The second (which describes the actions of the exact same man who said this) shows where just such an attitude can lead:
[He] turned to the pastor in the white suit, sitting in the audience and asks innocently, “Do I have a few more moments?” Well, not surprisingly, the pastor agreed. It’s a good thing, because as it turns out, [he] had a whole new doctrinal revelation to tell us about: the doctrine of reverse entrapment. If you’ve never heard of that before, that’s because God just showed it to him right there. Reverse entrapment is when you put a gift to [him] on a credit card and outsmart the lenders who are trying to get rich off your debt. When you put a gift on a credit card, I quote, “something happens in the spirit world.” Here he tells everyone how to have a credit card breakthrough. Turns out [he] has a way for you to get rid of your mortgage debt. All you have to do is to give him a gift the size of your house payment and God will see that your mortgage gets paid off right away. If you don’t have a house, $500 will do nicely for future debt. [He] assured us that it worked for him.
It doesn't take much imagination to see why this individual might not appreciate apologetics or the idea of thinking about how one's faith relates to the real world. Those who might do such a thing would pose a serious threat to his income stream.

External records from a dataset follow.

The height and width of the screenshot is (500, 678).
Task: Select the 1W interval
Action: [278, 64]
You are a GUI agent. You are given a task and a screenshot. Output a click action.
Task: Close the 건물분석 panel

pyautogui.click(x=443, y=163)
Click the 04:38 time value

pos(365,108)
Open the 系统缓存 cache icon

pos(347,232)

This is nothing new. We have always had charlatans among us. But I believe the mindset at work here is one that is more prevalent than we might imagine in the pews (or chairs) of our churches and that it threatens the Christian faith for more practical reasons. Too many of us, when asked why we believe in God, or why we trust in the reliability of the Bible, will respond that we "just have faith." And I am not throwing stones here -- I used to say the same thing. But my point is that such a response is not good enough, not just for worldly reasons, but for Biblical ones.

From the world's point of view, and as evidenced by the writings of the "new atheists," thinking people and faithful people represent mutually exclusive categories. Richard Dawkins is well known for asserting that religion is nothing but wishful thinking engaged in by weak people who accept their religion blindly. If you accept his premise, there is no reason to even consider the claims of Chrisianity. They just don't matter. They are no better than anyone else's claim to believe in "The Flying Spaghetti Monster" (for some weird reason this is a favorite character among the atheist blogs and websites I have encountered) or leprechauns that hide under your bed. For that reason, any compulsion we might have toward evangelism is thwarted before it begins.

Sure, the evangelistic endeavor could attempt to appeal to felt needs, or guilt, or awe, but if these can't be grounded in a reality that corresponds to the way the world actually is, our attempts at each of these falls on deaf, or ambivalent, ears. Practically then, apologetics allows reason to get us an audience with those who demand it. If that means we have to "go to college to learn how to fall off a stool," so be it. Some people need to get pushed off the worldly stool they've been sitting on.

Biblically, as someone once said, God doesn't give us brownie points for being stupid. A little harsh maybe but the point is well taken. Jesus told us to "Love the Lord your God with all your heart, soul, mind and strength." It is notable that Jesus didn't make this line up on the spot. He is quoting Deuteronomy 6:5 ... sort of. The Deuteronomy passage actually only includes heart, soul and strength. Jesus added "mind" for some reason. Is that significant? Think about it (no pun intended), the addition doesn't prove anything but it makes you wonder why he felt the need to modify the Old Testament Scriptures for his more modern audience. Maybe he was anticipating the mindset we are dealing with today.

This example does not stand alone. Peter told us to "always be prepared to give an answer to everyone who asks you to give the reason for the hope that you have." Paul told us to "demolish arguments and every pretension that sets itself up against the knowledge of God, and we take captive every thought to make it obedient to Christ."

Apologetics in other words, is not optional ... especially when you are dealing with folks whose "new doctrinal revelations" are really self-serving tools to line their own pockets. We ignore apologetics at our own peril. Apologetics can save us from looking silly. Apologetics honors the commands and character of the God we believe in. And if apologetics doesn't appeal to the charlatans in our midst, maybe that is further confirmation that we need it more than ever.